Each entry in the listing below should be returned precisely as it is.

MATERIALS PROVIDED section start

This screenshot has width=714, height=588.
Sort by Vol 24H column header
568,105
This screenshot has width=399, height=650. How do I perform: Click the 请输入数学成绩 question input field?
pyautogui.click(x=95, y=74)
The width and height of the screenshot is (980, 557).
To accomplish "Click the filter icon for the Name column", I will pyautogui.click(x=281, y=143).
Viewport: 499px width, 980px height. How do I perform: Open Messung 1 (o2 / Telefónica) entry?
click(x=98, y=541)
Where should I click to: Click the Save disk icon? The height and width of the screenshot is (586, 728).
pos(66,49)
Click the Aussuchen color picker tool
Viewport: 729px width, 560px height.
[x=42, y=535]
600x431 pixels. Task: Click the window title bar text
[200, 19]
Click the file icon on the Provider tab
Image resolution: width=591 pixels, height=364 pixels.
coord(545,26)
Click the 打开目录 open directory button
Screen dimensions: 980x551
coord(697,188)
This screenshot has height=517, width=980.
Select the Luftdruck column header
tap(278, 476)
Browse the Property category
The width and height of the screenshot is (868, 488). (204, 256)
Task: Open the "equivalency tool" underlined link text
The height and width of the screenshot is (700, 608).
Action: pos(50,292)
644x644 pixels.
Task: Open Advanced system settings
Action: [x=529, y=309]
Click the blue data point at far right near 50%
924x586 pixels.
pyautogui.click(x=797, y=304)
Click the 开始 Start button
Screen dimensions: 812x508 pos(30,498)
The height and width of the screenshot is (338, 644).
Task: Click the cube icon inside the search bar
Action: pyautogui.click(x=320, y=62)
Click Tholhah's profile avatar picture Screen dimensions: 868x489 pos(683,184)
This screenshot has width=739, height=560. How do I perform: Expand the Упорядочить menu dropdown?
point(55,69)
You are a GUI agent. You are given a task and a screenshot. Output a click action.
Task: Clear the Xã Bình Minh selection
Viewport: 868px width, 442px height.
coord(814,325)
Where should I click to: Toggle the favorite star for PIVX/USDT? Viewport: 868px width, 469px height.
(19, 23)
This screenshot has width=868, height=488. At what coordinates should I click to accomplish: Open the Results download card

MATERIALS PROVIDED section end

TASK OUTPUT:
This screenshot has width=714, height=588.
Sort by Vol 24H column header
568,105
This screenshot has width=399, height=650. How do I perform: Click the 请输入数学成绩 question input field?
pyautogui.click(x=95, y=74)
The width and height of the screenshot is (980, 557).
To accomplish "Click the filter icon for the Name column", I will pyautogui.click(x=281, y=143).
Viewport: 499px width, 980px height. How do I perform: Open Messung 1 (o2 / Telefónica) entry?
click(x=98, y=541)
Where should I click to: Click the Save disk icon? The height and width of the screenshot is (586, 728).
pos(66,49)
Click the Aussuchen color picker tool
Viewport: 729px width, 560px height.
[x=42, y=535]
600x431 pixels. Task: Click the window title bar text
[200, 19]
Click the file icon on the Provider tab
Image resolution: width=591 pixels, height=364 pixels.
coord(545,26)
Click the 打开目录 open directory button
Screen dimensions: 980x551
coord(697,188)
This screenshot has height=517, width=980.
Select the Luftdruck column header
tap(278, 476)
Browse the Property category
The width and height of the screenshot is (868, 488). (204, 256)
Task: Open the "equivalency tool" underlined link text
The height and width of the screenshot is (700, 608).
Action: pos(50,292)
644x644 pixels.
Task: Open Advanced system settings
Action: [x=529, y=309]
Click the blue data point at far right near 50%
924x586 pixels.
pyautogui.click(x=797, y=304)
Click the 开始 Start button
Screen dimensions: 812x508 pos(30,498)
The height and width of the screenshot is (338, 644).
Task: Click the cube icon inside the search bar
Action: pyautogui.click(x=320, y=62)
Click Tholhah's profile avatar picture Screen dimensions: 868x489 pos(683,184)
This screenshot has width=739, height=560. How do I perform: Expand the Упорядочить menu dropdown?
point(55,69)
You are a GUI agent. You are given a task and a screenshot. Output a click action.
Task: Clear the Xã Bình Minh selection
Viewport: 868px width, 442px height.
coord(814,325)
Where should I click to: Toggle the favorite star for PIVX/USDT? Viewport: 868px width, 469px height.
(19, 23)
This screenshot has width=868, height=488. At what coordinates should I click to accomplish: Open the Results download card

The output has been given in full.